The truly revolutionary aspect of this movement is the peaceful nature it took.  There are 70 million firearms in a country with the population of 24 million, yet peaceful protesters refused to take up arms, despite the violent and brutal attacks against them, that resulted in approximately 2,000 martyrs and thousands wounded, according to the ministry of human rights.

The regime that had once neglected the youth was forced to interact with them, due to their street power not military power, expanding bargaining beyond the traditional political elite.

Where we are today in Yemen is a product of the interplay between the power of the street that pushed for reform and the political negotiations of the formal political elite with the ruling party and the international community. Unfortunately, the process by which traditional parties negotiated, excluded the demands of the streets, which limited their eventual bargaining power.

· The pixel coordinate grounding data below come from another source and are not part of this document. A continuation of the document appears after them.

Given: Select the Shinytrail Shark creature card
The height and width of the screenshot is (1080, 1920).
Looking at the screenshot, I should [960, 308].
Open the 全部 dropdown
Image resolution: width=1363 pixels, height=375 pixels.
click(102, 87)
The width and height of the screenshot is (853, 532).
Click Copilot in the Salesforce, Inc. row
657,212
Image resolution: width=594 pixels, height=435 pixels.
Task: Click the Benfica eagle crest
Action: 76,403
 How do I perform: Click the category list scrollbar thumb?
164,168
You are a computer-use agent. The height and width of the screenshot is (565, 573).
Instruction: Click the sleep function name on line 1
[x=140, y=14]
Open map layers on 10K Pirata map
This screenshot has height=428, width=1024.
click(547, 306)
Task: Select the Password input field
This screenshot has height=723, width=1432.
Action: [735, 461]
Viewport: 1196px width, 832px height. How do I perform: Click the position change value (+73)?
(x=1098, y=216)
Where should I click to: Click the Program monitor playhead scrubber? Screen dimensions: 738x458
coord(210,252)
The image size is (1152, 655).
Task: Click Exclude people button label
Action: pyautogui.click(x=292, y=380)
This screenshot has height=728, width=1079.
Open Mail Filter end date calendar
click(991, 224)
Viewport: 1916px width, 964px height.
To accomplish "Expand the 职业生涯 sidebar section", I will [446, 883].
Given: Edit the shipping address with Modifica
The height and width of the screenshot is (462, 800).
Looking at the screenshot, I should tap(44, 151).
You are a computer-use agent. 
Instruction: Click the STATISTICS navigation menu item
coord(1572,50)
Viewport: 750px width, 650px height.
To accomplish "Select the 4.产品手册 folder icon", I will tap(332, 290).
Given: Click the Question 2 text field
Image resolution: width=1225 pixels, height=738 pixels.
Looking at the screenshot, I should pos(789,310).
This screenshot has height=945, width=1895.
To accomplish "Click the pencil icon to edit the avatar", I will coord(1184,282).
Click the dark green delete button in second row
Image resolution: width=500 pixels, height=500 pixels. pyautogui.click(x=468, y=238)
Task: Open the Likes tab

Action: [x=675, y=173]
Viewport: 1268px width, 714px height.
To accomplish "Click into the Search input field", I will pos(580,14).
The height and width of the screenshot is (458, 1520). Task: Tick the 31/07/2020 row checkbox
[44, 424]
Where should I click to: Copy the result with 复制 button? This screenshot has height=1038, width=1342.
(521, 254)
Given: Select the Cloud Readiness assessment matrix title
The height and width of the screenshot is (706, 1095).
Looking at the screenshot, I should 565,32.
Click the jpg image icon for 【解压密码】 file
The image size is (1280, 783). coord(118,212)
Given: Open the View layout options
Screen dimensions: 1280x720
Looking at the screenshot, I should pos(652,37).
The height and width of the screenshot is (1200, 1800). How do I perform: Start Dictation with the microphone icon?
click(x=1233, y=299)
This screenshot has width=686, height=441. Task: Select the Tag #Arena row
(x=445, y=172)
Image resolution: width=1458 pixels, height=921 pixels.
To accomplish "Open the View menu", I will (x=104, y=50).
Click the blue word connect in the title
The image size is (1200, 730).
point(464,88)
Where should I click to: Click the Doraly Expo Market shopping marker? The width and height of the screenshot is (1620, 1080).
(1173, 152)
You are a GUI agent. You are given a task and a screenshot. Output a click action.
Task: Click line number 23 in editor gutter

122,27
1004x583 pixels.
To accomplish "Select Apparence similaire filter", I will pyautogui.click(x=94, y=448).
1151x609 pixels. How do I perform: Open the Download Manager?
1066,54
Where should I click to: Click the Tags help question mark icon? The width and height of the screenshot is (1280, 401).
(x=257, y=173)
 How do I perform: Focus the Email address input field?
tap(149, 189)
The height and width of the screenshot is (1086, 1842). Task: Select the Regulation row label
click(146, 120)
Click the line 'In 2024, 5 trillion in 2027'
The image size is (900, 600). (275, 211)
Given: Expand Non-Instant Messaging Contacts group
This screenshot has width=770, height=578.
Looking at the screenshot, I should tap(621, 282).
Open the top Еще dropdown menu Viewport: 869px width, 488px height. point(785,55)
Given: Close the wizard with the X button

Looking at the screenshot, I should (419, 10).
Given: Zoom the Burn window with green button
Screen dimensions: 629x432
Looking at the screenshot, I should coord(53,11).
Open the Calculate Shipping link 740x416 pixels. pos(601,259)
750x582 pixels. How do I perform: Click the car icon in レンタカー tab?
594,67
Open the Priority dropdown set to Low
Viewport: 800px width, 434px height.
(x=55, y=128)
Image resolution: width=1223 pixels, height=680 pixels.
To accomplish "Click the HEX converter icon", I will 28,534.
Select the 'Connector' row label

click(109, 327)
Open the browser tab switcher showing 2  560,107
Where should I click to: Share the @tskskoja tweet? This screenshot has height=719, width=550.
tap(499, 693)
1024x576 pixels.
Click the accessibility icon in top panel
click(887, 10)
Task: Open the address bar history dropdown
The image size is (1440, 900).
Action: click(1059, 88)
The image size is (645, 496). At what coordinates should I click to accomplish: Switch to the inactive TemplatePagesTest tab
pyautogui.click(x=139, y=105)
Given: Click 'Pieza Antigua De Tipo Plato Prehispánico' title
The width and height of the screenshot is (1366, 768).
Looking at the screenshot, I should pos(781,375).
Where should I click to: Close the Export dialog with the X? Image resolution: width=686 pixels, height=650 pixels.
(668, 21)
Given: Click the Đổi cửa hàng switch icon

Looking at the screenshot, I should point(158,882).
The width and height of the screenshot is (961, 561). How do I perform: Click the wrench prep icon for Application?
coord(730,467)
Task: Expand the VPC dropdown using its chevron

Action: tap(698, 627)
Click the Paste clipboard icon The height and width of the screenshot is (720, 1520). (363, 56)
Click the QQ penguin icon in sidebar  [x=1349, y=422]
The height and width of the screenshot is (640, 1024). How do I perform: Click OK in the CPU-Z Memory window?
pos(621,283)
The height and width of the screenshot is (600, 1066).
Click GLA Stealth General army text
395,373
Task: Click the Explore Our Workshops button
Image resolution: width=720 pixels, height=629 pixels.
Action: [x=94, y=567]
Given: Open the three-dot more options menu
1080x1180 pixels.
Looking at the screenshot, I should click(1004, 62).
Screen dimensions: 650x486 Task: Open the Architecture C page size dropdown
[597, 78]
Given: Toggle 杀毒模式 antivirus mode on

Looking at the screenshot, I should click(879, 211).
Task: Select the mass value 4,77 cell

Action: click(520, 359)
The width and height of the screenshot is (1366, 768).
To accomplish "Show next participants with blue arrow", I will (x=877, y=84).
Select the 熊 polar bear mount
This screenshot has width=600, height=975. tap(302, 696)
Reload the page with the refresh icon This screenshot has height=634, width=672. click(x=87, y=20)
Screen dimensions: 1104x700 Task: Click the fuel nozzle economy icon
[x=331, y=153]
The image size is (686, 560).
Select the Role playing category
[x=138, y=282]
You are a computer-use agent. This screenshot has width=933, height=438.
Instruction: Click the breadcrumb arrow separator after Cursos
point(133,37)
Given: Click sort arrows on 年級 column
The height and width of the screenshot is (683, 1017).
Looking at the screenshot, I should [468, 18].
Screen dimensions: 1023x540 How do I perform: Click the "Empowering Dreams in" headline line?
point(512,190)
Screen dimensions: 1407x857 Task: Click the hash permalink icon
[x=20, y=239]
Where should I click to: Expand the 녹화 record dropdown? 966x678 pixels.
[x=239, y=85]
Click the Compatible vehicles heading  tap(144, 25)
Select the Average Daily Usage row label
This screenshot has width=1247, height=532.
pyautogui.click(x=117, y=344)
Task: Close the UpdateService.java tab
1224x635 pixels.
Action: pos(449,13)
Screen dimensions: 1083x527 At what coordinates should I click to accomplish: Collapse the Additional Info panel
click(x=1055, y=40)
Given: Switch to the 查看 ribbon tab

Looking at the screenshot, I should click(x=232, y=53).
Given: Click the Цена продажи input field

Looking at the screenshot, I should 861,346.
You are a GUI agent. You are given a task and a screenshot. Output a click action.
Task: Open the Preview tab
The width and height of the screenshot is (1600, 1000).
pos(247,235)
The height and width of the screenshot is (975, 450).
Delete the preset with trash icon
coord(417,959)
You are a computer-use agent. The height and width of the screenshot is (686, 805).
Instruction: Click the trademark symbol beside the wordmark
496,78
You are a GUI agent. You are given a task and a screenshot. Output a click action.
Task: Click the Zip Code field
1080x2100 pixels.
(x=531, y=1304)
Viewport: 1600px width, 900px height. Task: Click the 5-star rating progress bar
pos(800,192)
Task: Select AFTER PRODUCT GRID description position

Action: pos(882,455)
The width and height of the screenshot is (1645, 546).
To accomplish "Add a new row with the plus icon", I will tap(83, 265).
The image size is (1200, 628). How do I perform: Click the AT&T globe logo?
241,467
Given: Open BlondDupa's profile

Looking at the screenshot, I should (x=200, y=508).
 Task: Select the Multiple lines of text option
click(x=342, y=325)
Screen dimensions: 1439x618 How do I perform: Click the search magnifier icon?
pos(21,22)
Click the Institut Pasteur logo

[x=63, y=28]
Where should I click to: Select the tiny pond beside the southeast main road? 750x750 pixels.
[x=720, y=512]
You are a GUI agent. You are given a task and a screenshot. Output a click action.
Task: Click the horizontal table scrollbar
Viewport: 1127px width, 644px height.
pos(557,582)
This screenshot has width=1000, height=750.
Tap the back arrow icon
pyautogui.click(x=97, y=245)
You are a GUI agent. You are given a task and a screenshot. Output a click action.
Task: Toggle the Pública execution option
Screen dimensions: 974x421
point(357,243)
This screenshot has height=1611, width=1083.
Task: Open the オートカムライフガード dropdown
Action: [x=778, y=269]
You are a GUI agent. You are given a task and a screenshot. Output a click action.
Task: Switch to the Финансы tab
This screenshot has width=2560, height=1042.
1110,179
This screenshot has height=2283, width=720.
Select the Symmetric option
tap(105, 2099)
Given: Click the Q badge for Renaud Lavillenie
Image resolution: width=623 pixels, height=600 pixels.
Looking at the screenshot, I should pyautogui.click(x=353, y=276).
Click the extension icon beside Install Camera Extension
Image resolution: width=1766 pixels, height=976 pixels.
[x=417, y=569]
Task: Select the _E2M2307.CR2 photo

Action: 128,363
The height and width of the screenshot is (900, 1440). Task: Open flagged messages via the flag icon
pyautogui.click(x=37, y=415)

While youth have been recognized as an important entity, the political process had sidelined them.  This partially explains why thousands of activists and protesters are still camped in change square living in their wooden or fabric tents.

While many positive steps have been taken including the official removal of Saleh from power, the creation of a transitional unity government to lead the country, and the adoption of new laws and decrees such as the right to access of information; a complete break from the past through comprehensive changes is yet to be seen.  Today, many of the same players of the old regime remain in place disconnected from the majority of the population.  Many independent youth are concerned that the traditional opposition figures who worked side by side with the old regime are just trying to co-opt the revolution for personal gains.

The demands of the street extended beyond the removal of the president to include comprehensive change to the entire political structure, which has been the cause of marginalization. Parliament recently announced that tribal Sheikhs will receive $60 million, which is an example demonstrating that the transitional government is not keen on moving away from the patronage system towards a modern civic state on the basis of equal citizenship, social justice, and a plural political system.

Nevertheless, the rules of Yemen’s political structure are still being negotiated, and many new political actors and political parties, including youth parties, have emerged.  Young people now are more willing to express their opinions and to be proactive in influencing their societies.

The extent to which they are able to push for reforms will demonstrate whether Yemen will move towards a more inclusive political process.  Inclusionary politics will not only mean inclusion of new actors, and more open door meetings, but also giving those in decision making positions, the actual power necessary to make these decisions.

Politicians should remember that youth will no longer accept to be silent witnesses in their own countries, exclusionary politics will no longer be tolerated.  The seed for change has been planted, and it will take years for the tree to grow.  It is our duty as citizens however to make sure to water that seed and give it the proper nutrients to flourish or else it will be as if no revolution has taken place.